Oh Claudia, honey. No one was like oh man yeah I’ve had enough pumpkin pie for a lifetime but remember when she made that thing with mochi?

Tonight I served pasta bursting with the flavor of the finest canned sauces and cooked in a pressure cooker. So, pssh, don’t try to tell me about dinner.

I’m going to take up trivet-making this holiday season. Just to fill the hours.

Clearly, the Stewart family did not have the same tradition my family had of standing over open Tupperware with a fork the next day.

Just…empty bottles. Appropriate.

Gen Alpha

So my children are pretty typical children of millennials. Both could unlock a phone before they could talk, and my four-year-old is genuinely disconcerted when he encounters a screen that isn’t touch-activated. (As are the owners of that screen when they discover his grubby little fingerprints all over it.)
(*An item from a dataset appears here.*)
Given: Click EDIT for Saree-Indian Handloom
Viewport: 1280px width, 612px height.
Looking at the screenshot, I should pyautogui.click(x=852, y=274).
It’s also worth noting that this happened organically. Neither my husband nor I set out to teach our children about technology, and we don’t consider ourselves crazy-connected either.

However, I didn’t realize how much their generation suffered from mine until this weekend when we finally got cable TV.
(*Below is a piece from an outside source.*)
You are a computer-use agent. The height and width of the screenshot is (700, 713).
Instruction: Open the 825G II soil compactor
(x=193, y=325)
(I can hear Buzz correcting me now. It’s not cable. It comes in via fiberoptics. Whatever. Mama gets HGTV.)

They watch tv. Don’t get me wrong. They watch a LOT of tv. But until this weekend they have only watched on platforms like Netflix and Hulu and apps. They literally have never seen a commercial.

Until this weekend.

When we turned on the crazy consumer bacchanalia that is Disney Jr. and their worlds were rocked.

Rocked I tell you.

As were our eardrums.

So if anyone is interested, we will be requesting a Hot Wheels car garage and a my little pony flying unicorn and a Mickey roadster racer and a…I don’t even know.